Here is a list of things i thought was the most problematic areas:
- Very poor documentation. Like you would never know that they have changed namenode and it points to blob store. There is a new address scheme that one needs to use to specify namenode location.
- A HDInsights cluster is fixed size, in terms of nodes, memory, storage etc. One cannot grow/shrink on demand.
- No monitoring tools for all the nodes in a cluster.
- No way to install 3rd party software. Installing e.g. numpy on all nodes as your python reducers needs it. Not possible.
- Uses (forces) users to use GUI based tools like RDP to connect to a cluster. Now, that is a deal breaker compared to powerful unix shell and SSH. Poor development toolset in general. Imagine viewing a log in Notepad. Yes notepad.
- Do not see a new tool working out of the box. Like HBase. It's just not supported. One can create an HBase cluster with Azure VMs, which would be all *nix.
- Some dev team at MS keeps on changing things without notifying anyone, including their own support staff, sales staff.
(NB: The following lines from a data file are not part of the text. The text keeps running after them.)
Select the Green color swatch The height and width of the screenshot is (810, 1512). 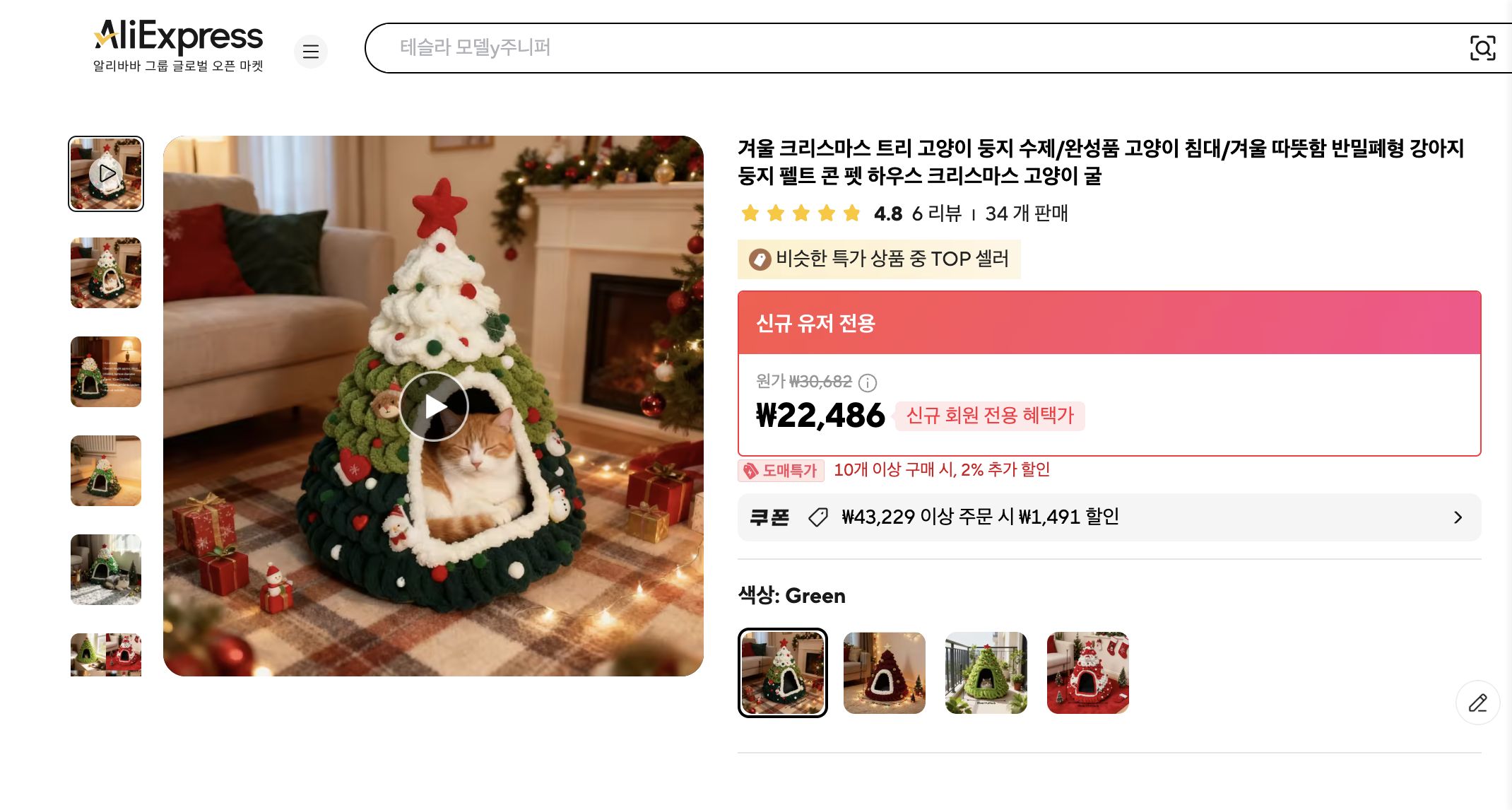[x=783, y=673]
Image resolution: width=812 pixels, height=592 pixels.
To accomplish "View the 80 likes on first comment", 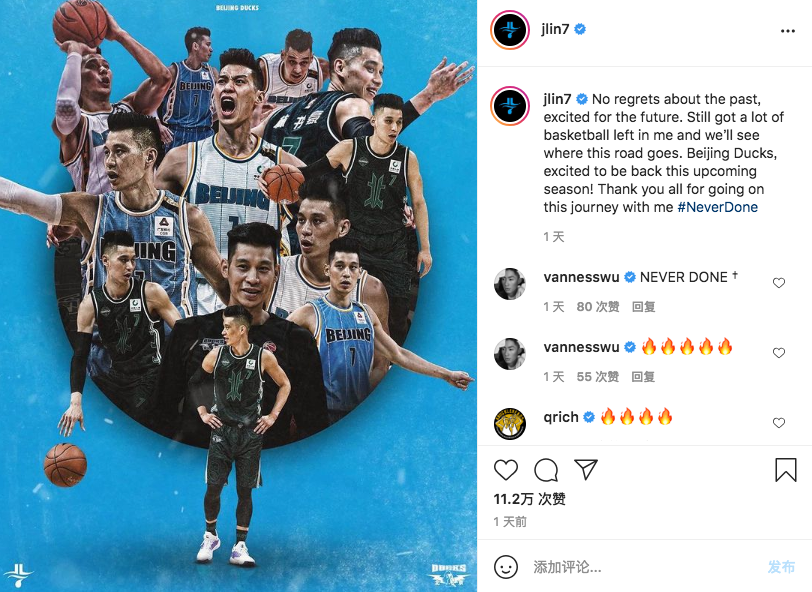I will click(598, 307).
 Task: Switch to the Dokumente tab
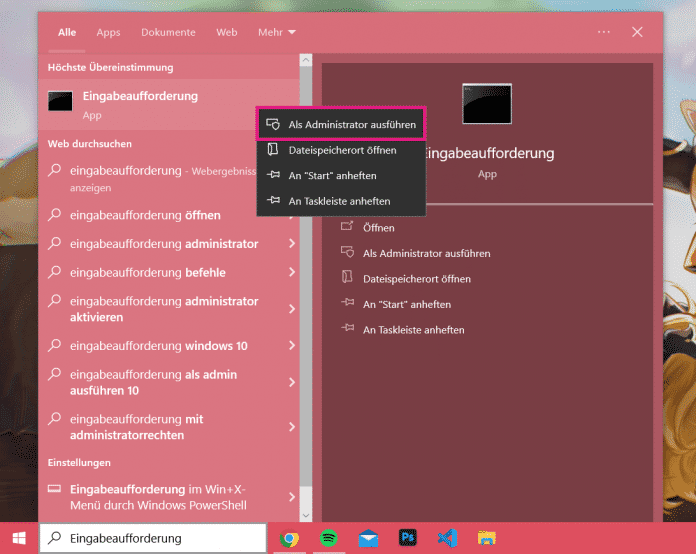tap(168, 32)
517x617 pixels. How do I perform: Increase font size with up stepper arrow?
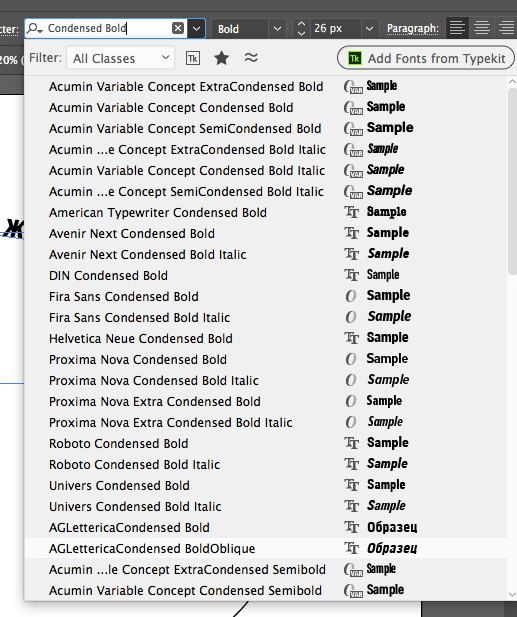click(x=301, y=24)
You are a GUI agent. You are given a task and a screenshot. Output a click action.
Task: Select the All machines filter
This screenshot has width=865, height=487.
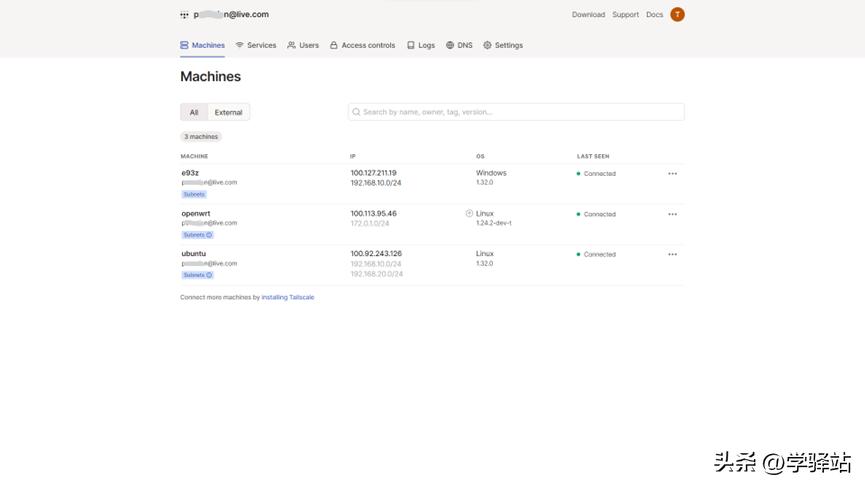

- One morning my cluster was “re-imaged” as they thought they were responsible for servicing the OS. They reverted all custom changes i had done to the hadoop config, all software i had installed e.g. mahout were gone too.
- Another day, they decided about strong security and made all the keys encrypted. Again without any notifications. (Startup mode?)
- There are only two machine types to choose from on HDInsights.
- For unexplainable reasons hadoop fs -ls /
would take 30-60 seconds.
- A running cluster with small or moderate data set would take 3 mins at least to finish a map reduce job while the same job with same configuration would finish in 45 seconds on AWS!
And the list could go on. One could argue that they are still adapting to the ecosystem but they are doing it at clients’ expense. The only use case i can see fit for HDInsights is running hadoop wordcount.